> _Work instruction_: Every line from the one containing "Viewport: 1954px width, 615px height." to the end of the data below should be copied exactly, but pictures should not.

(Beginning of Data records)

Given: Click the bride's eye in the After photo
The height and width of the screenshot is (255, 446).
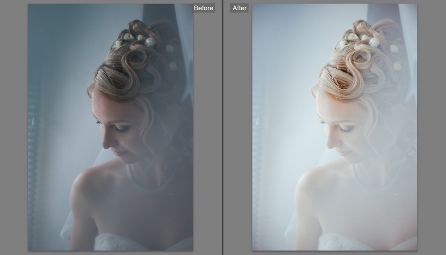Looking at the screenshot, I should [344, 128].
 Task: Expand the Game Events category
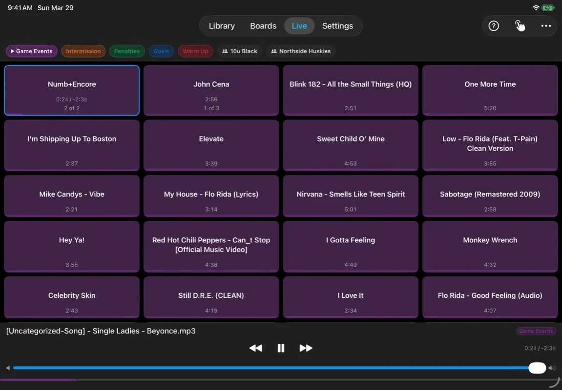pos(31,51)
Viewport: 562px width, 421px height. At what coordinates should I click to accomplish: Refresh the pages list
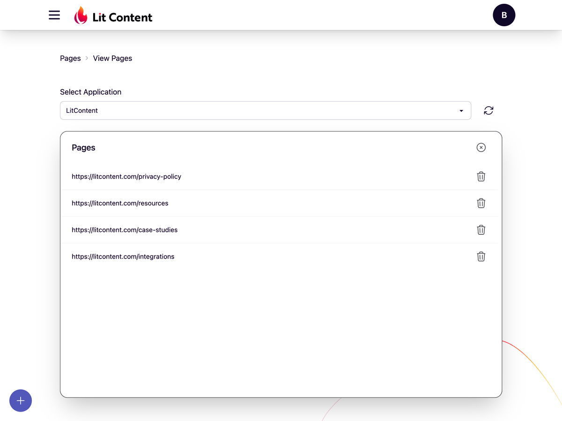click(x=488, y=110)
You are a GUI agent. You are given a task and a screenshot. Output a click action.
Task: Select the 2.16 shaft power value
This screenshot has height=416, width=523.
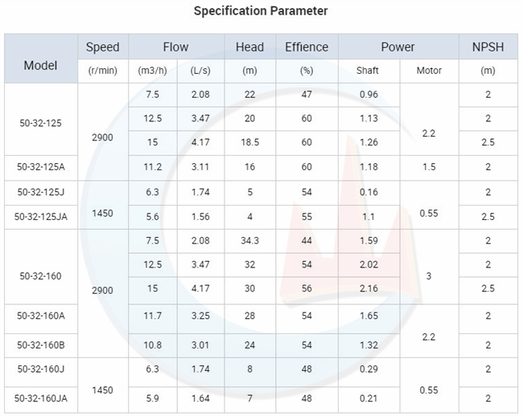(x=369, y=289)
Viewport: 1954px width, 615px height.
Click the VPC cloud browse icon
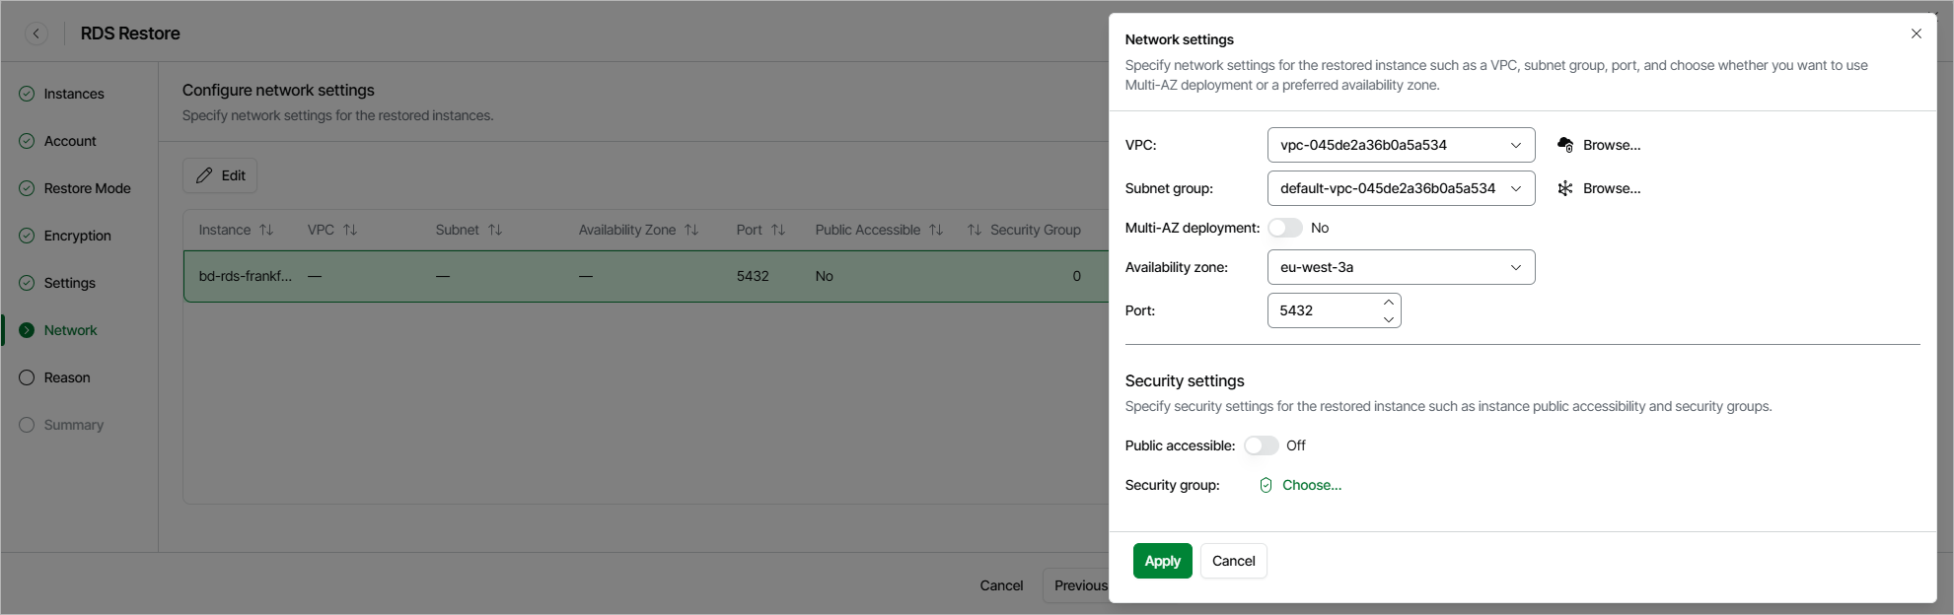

(End of Data records)

> _Finished task_:
Viewport: 1954px width, 615px height.
Click the VPC cloud browse icon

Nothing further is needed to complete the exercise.